Le conditionnement opérant est le cadre théorique qui sous-tend le fonctionnement du renforcement intermittent, du chantage affectif et de l’amour conditionnel. Développé par B.F. Skinner à partir des années 1930, il décrit comment un comportement se modifie en fonction de ses conséquences : un comportement suivi d’une récompense tend à se reproduire ; un comportement suivi d’une punition tend à s’éteindre.

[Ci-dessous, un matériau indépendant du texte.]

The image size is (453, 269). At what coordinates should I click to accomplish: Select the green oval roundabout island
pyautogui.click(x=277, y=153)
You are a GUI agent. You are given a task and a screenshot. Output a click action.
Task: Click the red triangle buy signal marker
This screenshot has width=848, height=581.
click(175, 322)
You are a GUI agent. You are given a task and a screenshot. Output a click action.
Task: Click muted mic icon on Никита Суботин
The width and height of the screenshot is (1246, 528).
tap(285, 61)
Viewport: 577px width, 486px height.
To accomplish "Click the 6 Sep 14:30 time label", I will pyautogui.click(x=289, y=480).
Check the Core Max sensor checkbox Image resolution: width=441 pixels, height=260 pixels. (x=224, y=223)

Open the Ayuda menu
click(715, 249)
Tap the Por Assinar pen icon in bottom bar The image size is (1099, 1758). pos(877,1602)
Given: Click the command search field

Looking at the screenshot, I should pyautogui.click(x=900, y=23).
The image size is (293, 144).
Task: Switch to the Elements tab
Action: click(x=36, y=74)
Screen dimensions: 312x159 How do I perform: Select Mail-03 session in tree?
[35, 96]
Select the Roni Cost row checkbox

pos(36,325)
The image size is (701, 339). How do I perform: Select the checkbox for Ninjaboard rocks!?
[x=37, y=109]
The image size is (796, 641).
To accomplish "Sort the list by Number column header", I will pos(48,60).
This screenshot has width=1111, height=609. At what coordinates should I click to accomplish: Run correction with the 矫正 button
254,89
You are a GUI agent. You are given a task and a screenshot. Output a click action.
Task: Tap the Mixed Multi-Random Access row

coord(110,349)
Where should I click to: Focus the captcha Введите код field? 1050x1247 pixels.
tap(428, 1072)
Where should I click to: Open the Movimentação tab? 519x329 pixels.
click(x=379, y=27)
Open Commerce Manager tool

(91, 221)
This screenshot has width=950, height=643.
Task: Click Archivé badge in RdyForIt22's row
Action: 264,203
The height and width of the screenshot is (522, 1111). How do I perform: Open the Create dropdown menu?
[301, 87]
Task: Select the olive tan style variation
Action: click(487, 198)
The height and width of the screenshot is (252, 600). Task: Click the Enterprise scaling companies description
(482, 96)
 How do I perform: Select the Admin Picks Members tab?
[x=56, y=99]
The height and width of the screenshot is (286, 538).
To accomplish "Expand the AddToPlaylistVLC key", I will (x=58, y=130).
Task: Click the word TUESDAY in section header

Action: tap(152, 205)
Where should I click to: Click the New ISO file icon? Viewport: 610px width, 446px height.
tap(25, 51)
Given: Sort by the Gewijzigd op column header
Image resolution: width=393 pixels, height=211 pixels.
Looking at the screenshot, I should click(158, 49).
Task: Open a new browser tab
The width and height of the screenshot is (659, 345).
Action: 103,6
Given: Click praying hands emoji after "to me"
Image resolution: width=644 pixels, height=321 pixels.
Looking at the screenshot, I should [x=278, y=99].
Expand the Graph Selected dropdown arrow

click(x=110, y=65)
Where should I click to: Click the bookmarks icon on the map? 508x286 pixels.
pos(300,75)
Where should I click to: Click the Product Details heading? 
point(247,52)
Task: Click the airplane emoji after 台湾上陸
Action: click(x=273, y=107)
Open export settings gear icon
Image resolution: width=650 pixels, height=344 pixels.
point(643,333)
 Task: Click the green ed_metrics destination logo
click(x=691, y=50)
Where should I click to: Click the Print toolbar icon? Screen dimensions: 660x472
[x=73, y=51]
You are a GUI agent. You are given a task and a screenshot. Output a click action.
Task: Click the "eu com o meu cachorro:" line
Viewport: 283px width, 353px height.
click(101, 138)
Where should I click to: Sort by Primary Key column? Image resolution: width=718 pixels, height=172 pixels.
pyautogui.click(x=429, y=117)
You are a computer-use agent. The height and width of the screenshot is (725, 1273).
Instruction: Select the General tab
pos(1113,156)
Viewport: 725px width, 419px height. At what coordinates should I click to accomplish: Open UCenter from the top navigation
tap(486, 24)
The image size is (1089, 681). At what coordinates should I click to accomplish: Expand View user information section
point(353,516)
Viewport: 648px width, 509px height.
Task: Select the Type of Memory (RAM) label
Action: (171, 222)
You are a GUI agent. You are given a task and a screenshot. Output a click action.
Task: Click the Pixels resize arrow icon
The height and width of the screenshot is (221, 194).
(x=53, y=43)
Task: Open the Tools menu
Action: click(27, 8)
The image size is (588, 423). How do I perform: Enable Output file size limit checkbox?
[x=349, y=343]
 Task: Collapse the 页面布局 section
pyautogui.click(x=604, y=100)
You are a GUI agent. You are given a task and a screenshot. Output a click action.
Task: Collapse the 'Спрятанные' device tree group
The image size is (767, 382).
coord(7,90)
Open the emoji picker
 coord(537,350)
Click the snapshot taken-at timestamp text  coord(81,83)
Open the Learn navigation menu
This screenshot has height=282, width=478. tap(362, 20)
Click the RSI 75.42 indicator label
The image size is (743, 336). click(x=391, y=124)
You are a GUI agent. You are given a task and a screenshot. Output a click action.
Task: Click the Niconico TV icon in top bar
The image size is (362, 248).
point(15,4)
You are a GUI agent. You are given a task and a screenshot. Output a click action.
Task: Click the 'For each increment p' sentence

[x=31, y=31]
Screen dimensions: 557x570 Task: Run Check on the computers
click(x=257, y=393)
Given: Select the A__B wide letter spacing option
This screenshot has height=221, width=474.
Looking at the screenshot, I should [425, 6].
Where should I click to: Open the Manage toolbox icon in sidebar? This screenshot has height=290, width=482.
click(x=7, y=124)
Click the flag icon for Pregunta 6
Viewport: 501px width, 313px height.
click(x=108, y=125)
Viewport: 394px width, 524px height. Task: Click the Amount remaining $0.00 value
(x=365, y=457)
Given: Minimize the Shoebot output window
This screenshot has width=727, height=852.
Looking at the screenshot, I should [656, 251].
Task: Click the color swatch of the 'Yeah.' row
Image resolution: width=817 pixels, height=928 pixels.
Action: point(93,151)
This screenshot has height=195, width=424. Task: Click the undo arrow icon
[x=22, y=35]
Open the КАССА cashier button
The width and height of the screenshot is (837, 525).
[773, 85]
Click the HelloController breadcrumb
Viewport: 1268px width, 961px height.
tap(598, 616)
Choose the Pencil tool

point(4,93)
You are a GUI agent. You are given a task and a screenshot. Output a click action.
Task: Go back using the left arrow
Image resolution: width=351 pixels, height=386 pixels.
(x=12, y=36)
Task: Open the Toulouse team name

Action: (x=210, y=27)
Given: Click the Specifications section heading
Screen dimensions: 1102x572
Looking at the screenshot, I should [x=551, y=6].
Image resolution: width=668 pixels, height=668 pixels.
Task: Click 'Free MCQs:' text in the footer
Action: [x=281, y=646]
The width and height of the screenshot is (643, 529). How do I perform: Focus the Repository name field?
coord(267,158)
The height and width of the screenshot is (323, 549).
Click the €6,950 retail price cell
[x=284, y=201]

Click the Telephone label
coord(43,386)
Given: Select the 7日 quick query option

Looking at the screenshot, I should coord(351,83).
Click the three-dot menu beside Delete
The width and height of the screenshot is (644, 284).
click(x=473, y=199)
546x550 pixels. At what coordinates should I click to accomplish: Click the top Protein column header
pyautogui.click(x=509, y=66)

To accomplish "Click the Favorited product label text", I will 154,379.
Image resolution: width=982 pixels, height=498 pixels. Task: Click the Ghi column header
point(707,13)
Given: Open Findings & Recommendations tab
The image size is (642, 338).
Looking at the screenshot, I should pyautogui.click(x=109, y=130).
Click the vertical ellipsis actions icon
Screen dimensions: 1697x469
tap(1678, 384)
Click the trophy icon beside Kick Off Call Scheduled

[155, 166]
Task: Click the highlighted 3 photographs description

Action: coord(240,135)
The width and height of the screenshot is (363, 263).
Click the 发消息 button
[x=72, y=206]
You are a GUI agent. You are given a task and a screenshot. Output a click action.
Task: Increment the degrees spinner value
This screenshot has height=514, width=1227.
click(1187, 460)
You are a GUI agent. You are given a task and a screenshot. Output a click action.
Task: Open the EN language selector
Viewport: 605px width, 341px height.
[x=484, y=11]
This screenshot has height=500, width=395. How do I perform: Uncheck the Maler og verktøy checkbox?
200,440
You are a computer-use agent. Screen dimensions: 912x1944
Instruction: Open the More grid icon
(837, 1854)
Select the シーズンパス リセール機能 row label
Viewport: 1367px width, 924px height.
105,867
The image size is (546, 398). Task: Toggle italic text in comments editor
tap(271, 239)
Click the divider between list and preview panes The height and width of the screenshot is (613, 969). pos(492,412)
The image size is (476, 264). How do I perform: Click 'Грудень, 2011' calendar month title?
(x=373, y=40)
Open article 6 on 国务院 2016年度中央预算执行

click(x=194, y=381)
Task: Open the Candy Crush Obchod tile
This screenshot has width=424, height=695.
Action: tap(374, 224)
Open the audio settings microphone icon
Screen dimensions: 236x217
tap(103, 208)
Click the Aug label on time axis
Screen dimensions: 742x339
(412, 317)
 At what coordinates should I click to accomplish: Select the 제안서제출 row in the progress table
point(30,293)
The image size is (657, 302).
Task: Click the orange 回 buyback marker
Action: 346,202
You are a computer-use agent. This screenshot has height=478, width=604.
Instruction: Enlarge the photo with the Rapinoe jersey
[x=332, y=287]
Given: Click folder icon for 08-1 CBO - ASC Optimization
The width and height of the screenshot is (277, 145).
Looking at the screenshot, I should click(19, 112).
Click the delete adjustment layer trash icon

Dans la relation avec un pervers narcissique, la victime est soumise à un conditionnement permanent. Chaque tentative d’affirmation est punie (colère, silence punitif, dévalorisation). Chaque manifestation de soumission est récompensée (attention, tendresse, répit). Progressivement, le cerveau de la victime intègre cette leçon : se conformer = survie ; s’affirmer = danger.
Ce conditionnement est d’autant plus puissant qu’il opère sur le registre des émotions fondamentales (la peur, le besoin d’amour, le soulagement) et qu’il s’exerce de manière imprévisible. Comme Skinner l’a démontré, c’est le renforcement aléatoire qui crée les comportements les plus résistants à l’extinction. La victime ne sait jamais si son prochain acte sera récompensé ou puni, ce qui la maintient dans un état d’hypervigilance et de soumission permanente.
Comprendre que l’on a été conditionné(e), au sens technique du terme, est un moment de libération. Cela permet de séparer ce que l’on ressent (l’attirance, la peur, la culpabilité) de ce que l’on sait (ce sont des réponses programmées, pas des vérités). Cette distinction est au cœur du travail de psychoéducation.